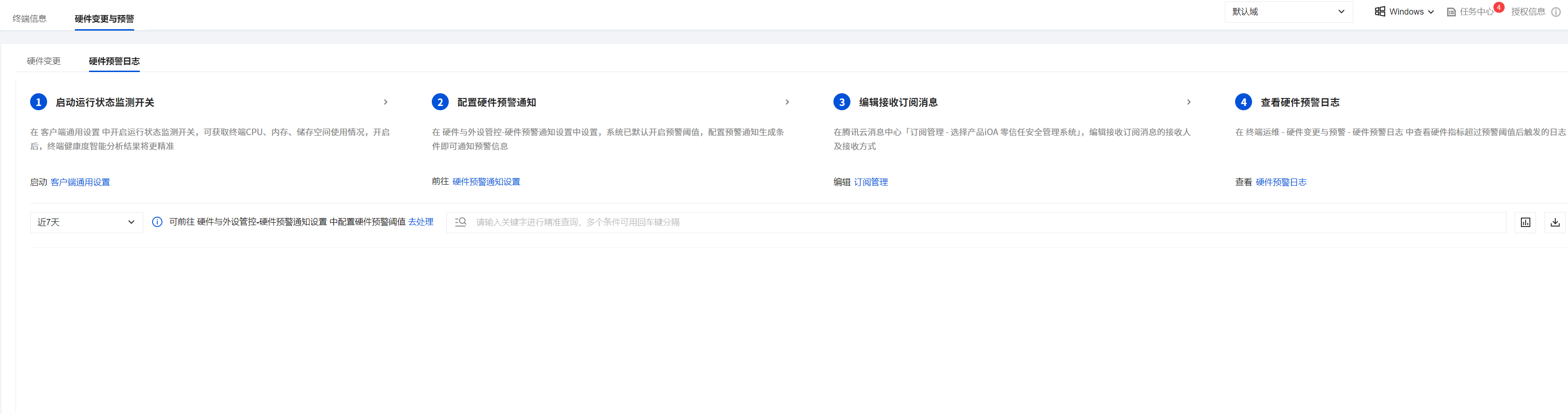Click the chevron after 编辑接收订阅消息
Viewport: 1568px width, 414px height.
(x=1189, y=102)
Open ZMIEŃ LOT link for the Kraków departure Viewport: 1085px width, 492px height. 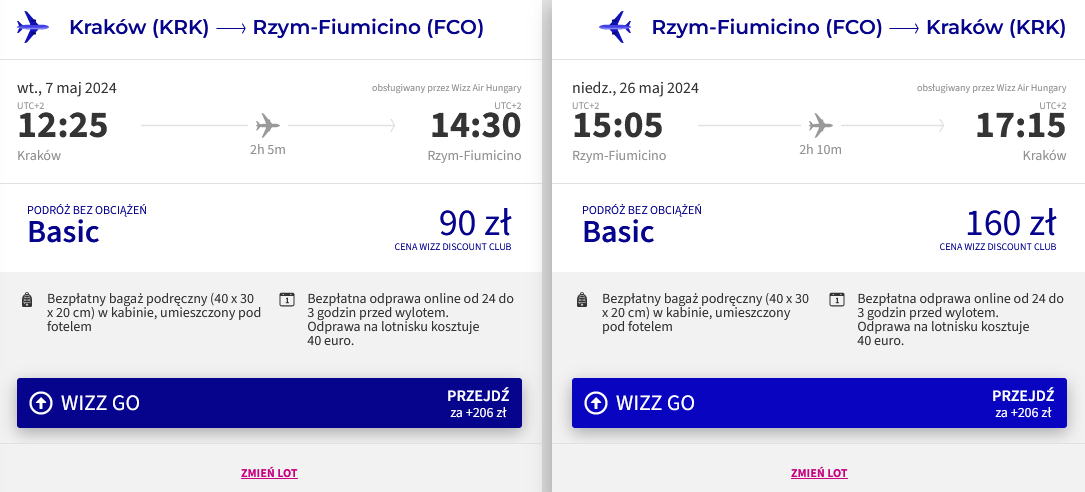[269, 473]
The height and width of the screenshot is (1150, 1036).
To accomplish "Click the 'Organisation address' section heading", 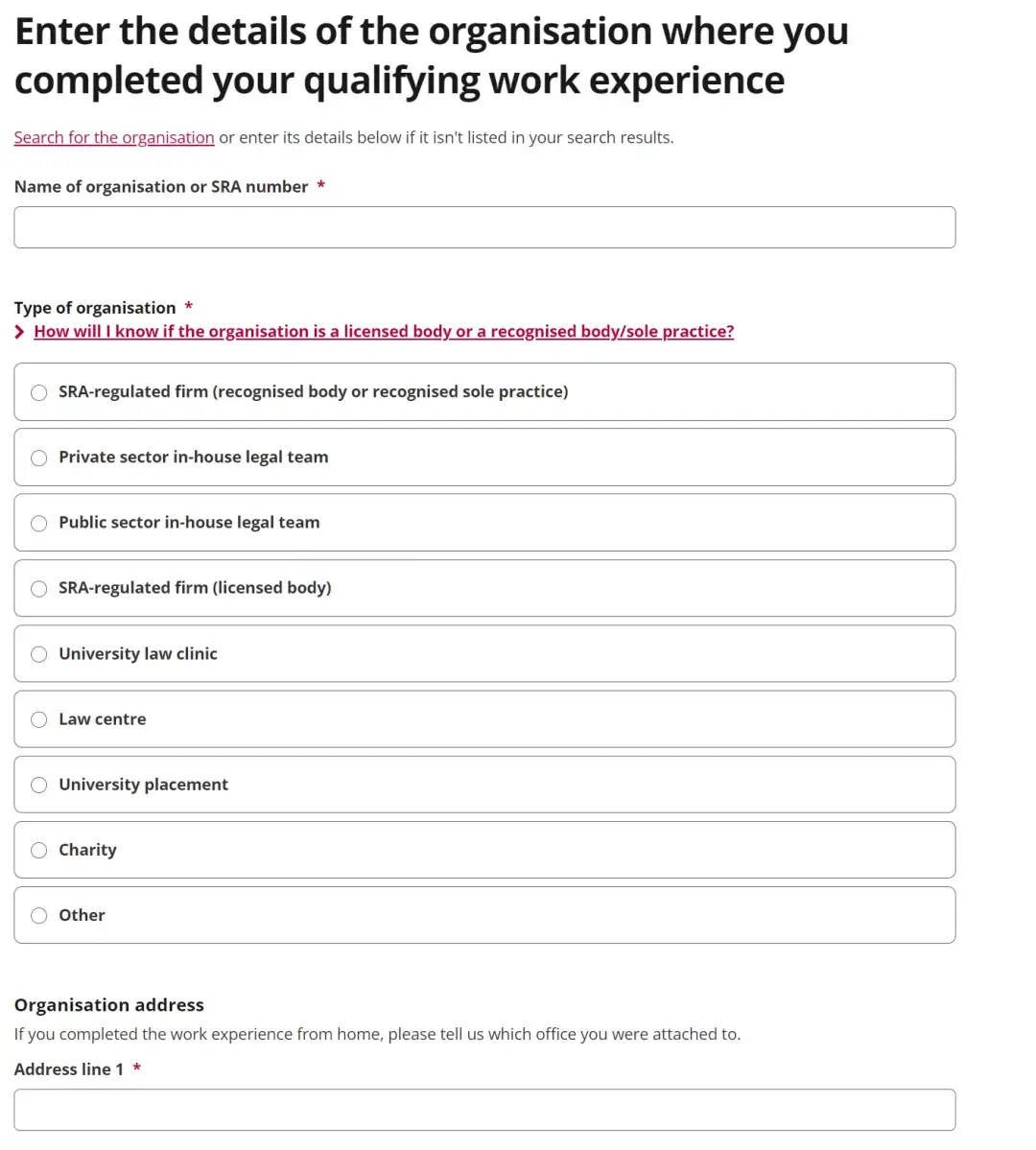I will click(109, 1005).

...

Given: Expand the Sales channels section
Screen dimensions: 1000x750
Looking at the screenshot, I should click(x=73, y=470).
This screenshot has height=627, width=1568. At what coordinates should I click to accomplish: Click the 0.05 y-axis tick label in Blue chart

What is required: Could you copy out the listing between the line holding "Given: Expand the Sales channels section" and the line holding "This screenshot has", inclusive?

Result of the exercise:
Given: Expand the Sales channels section
Screen dimensions: 1000x750
Looking at the screenshot, I should click(x=73, y=470).
This screenshot has height=627, width=1568. At what coordinates should I click to accomplish: Click the 0.05 y-axis tick label in Blue chart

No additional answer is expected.